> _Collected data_
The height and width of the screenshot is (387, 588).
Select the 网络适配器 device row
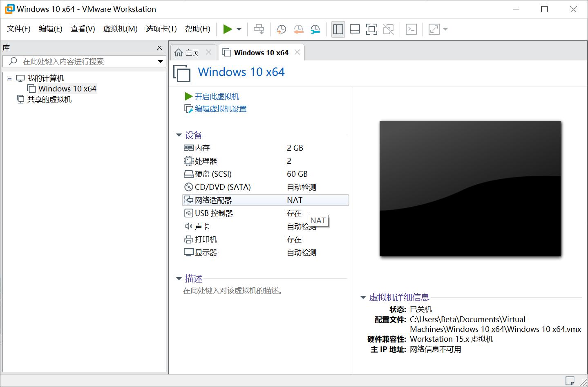point(265,200)
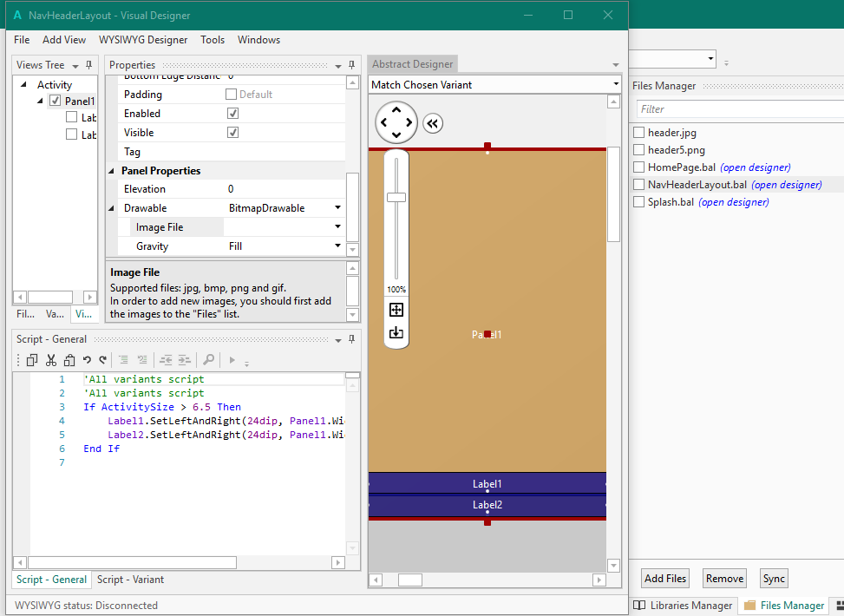Click the fit-to-screen icon below zoom slider
This screenshot has width=844, height=616.
pyautogui.click(x=396, y=310)
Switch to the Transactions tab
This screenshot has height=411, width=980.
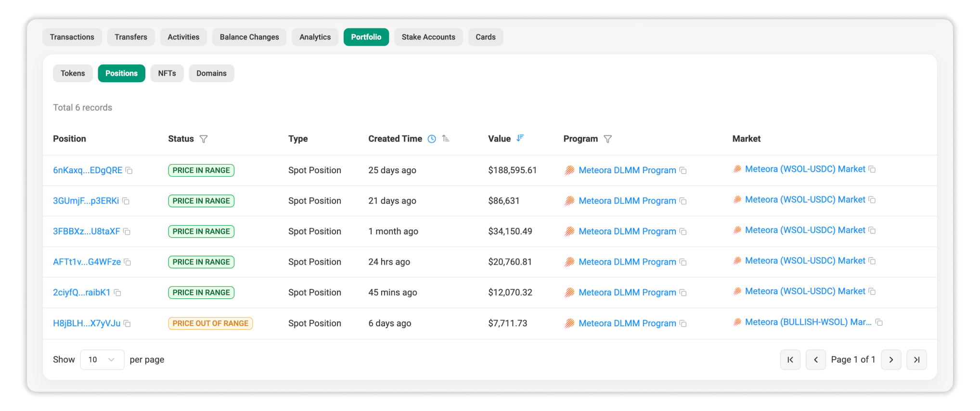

> _Assignment_
All lines from the one containing "Select the 网络适配器 device row" through the end of the entries above must be given again exactly, with every picture omitted.

> _Solution to the exercise_
Select the 网络适配器 device row
point(265,200)
Click the fit-to-screen icon below zoom slider
This screenshot has width=844, height=616.
pyautogui.click(x=396, y=310)
Switch to the Transactions tab
This screenshot has height=411, width=980.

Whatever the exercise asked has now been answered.